## INPUT ROWS
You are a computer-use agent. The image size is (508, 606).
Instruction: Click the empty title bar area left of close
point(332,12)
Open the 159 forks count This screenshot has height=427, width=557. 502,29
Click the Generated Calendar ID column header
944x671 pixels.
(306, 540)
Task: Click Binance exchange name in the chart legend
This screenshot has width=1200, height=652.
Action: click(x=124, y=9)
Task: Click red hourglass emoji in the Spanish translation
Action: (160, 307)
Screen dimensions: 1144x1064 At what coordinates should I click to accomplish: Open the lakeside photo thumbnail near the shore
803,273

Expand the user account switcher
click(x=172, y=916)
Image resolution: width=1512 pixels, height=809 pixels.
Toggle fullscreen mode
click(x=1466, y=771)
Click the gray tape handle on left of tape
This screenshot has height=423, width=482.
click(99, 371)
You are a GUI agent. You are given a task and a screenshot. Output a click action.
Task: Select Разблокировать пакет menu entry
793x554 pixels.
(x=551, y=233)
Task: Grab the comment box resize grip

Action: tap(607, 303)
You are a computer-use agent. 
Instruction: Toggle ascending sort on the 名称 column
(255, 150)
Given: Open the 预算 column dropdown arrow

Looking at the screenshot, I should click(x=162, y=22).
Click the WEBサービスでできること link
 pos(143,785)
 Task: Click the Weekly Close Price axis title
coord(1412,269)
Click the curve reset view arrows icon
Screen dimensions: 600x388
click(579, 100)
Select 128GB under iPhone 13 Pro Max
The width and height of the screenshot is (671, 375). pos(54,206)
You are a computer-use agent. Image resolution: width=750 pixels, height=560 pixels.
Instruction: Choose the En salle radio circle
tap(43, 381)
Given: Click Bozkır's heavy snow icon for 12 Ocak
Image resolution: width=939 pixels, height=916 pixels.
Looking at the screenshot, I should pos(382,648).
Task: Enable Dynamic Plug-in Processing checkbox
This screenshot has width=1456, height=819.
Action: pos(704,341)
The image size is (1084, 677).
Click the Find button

## EXERCISE GOAL
How many lines in the material above contain the word "should"? Reply with the number alone.

## FULL RESPONSE
3